Your answer should consist of the lines in the following data that contain "output".

→ Material for the task:
____
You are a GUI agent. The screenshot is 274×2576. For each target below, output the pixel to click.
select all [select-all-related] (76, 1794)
____
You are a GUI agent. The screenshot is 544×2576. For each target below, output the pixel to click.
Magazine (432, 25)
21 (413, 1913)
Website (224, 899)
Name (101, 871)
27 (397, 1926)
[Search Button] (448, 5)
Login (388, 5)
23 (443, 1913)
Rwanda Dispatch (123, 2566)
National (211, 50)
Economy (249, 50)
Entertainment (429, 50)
____
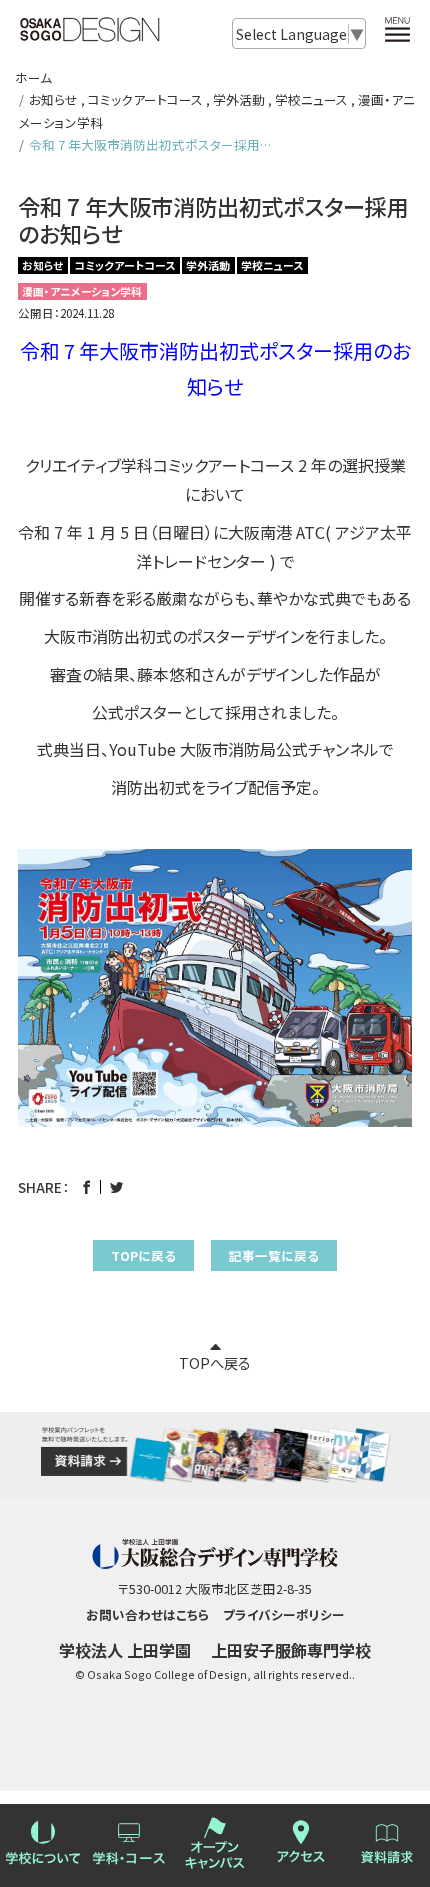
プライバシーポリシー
____
→ Problem solution:
You are a GUI agent. The screenshot is 274×2576. For each target below, output the pixel to click.
You are a GUI agent. The screenshot is 544×2576. For each target below, output the pixel to click.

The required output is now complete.